Alison rode on Speedplay Syzr pedals, and Schwalbe G-One 42mm TLE Microskin tires set up tubeless with Orange sealant inside.
Besides a toptube bag, she had a pair of Lezyne bottle cages mounted to the bike with two Camelbak Podium Chill bottles, as well as an alloy Lezyne Road Drive pump.
Total weight for the complete bike was 9.97kg/21.97lb fully ready to ride (actually post ride with mud still on it.)
During the ride, staying fueled and motivated was the highest priority. That’s what drove her setup customization, from the toptube mounted bag behind the stem to her use of a Camelbak vest pack.
For that long on the bike Alison didn’t want to resort just to engineered competition fuel, but instead food that she would stay interested in eating. “On the bike, I carried Mother’s Frosted Circus Animals, Glukos electrolyte, Kettle Chips, and donut holes.”
“I wasn’t expecting to need to carry a top tube bag, but I wanted a place to make sure I had all the emergency flat fixing necessities. I made a last minute purchase at Gravel City Adventure and Supply Co, and bought the Revelate Designs top tube bag. In there, I stored by multitool, 3 CO2s, 2 tubes, and 2 Vittoria PitStops! Yes, I was nervous about the infamous sharp flint rock!”
“I used the new CamelBak Chase Bike Vest. I switched CamelBaks at each of the 3 aid stations in order to ensure I stayed hydrated. This vest is light and intuitive. The pockets have the accessibility like a jersey, and it is easily used while riding.”

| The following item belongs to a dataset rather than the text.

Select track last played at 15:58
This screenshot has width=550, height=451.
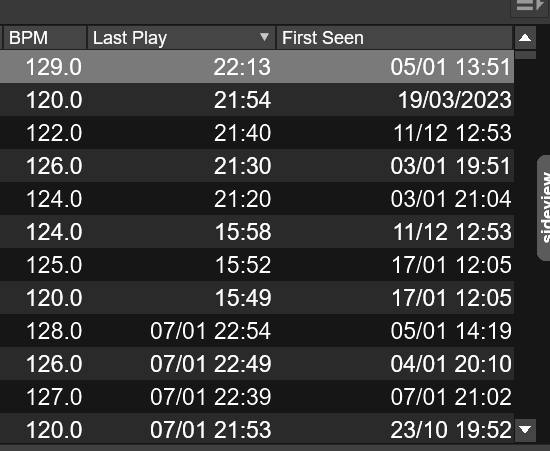[x=257, y=231]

With all that setup, after almost half a day racing Alison Tetrick’s race came down to a pretty close battle for the finish with 2x DK200 winner Amanda Nauman. Alison tells a great story of her race and the sprint after 206 miles on her own blog (you really should go read it!), only to get showered with champagne by Rebecca Rusch, whose course record Alison broke.
Wrapping it up Alison is “proud to be the Queen of the Kanza, and excited for more gravel adventures.” She tells us that post race the only thing she didn’t weight was the gigantic belt buckle of the winner, because “I don’t think I have taken it off since!”

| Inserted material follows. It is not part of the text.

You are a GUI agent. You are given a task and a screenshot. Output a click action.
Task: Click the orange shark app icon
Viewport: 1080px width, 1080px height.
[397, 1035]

Btw, we spent some time riding gravel with Dirty Kanza organizer Jim Cummins about a week ago and he talked about how much he likes seeing pros joining & enjoying the race, and how great it is to see the race winners stick around to cheer on the other finishers who continue to trickle in for up to 21 hours after the start. Alison also was amusingly concerned that the DK200 should be renamed the DK206 due to the longer than advertised distance.
Cummins said he wanted to make sure everyone got their money’s worth. How mad would a rider on Strava be if they got back from the DK200 and their GPS only recorded 199.9 miles. So they’ll always err on the side of caution. Be forewarned.